Scientific classification
- Kingdom: Animalia
- Phylum: Chordata
- Class: Mammalia
- Order: Rodentia
- Family: Echimyidae
- Subfamily: Echimyinae
- Tribe: Myocastorini
- Genus: Proechimys
- Species: P. longicaudatus
- Binomial name: Proechimys longicaudatus (Rengger, 1830)

= Long-tailed spiny rat =

- Genus: Proechimys
- Species: longicaudatus
- Authority: (Rengger, 1830)
- Conservation status: LC

Species of mammals belonging to the spiny rat family of rodents

The long-tailed spiny rat (Proechimys longicaudatus) is a spiny rat species found in Bolivia, Brazil and Paraguay.

==Description==
The long-tailed spiny rat is a large rat with a head-and-body length of between 187 and 250 mm and a tail length of 121 to 200 mm. The fur is less bristly than in other related species. The upper parts are a glossy chestnut colour becoming more orange on the flanks. The underparts are white, and there is a clear line separating upper and lower parts. The tail is chestnut above and pale below. The tails are missing on some individuals, reflecting the lizard-like ability of many echimyids to detach their tails when attacked by predators.

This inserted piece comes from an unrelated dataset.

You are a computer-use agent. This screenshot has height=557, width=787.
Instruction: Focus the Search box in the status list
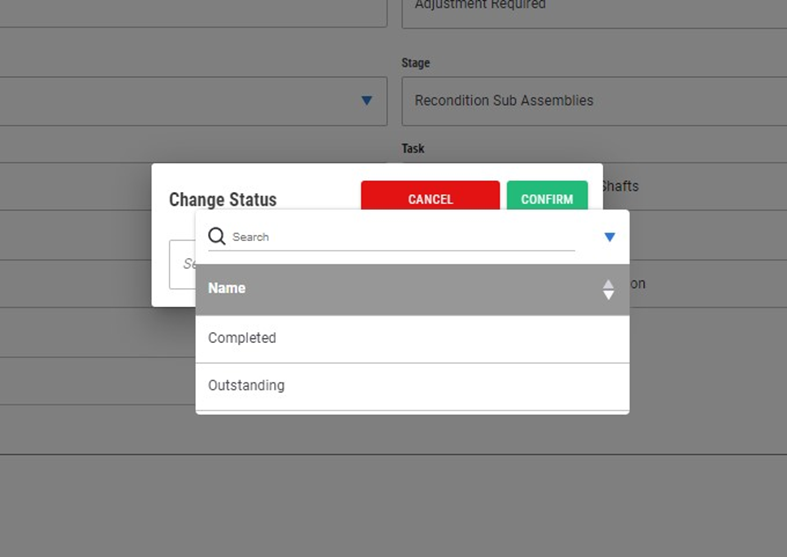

==Distribution and habitat==
This species has a range in South America extending from southern Bolivia and northern Paraguay to western and central Brazil. It is terrestrial and inhabits dry primary and secondary forest, as well as cerrado and habitats with cleared areas and patches of forest. It usually occurs at altitudes below 500 m but has been recorded up to about 1000 m.

==Ecology==
A study was undertaken in Bolivia to establish which small rodents were reservoir hosts for Leishmania, the causal agent for the human disease leishmaniasis. It was found that Oryzomys nitida and Oryzomys acritus were often implicated but that P. longicaudatus did not harbour the infection.

==Phylogeny==
Morphological characters and mitochondrial cytochrome b DNA sequences showed that P. longicaudatus belongs to the so-called longicaudatus group of Proechimys species, and shares closer phylogenetic affinities with the other members of this clade: P. brevicauda and P. cuvieri.

==Status==
The long-tailed spiny rat is a common and adaptable species, being able to tolerate some degree of habitat modification. The dry forests in this part of South America are being cleared for agricultural purposes and it is thought the population trend of this rat is downwards. However, it has a wide range, and a presumed large total population, and the rate of decline is slow, so the International Union for Conservation of Nature has rated its conservation status as being of "least concern".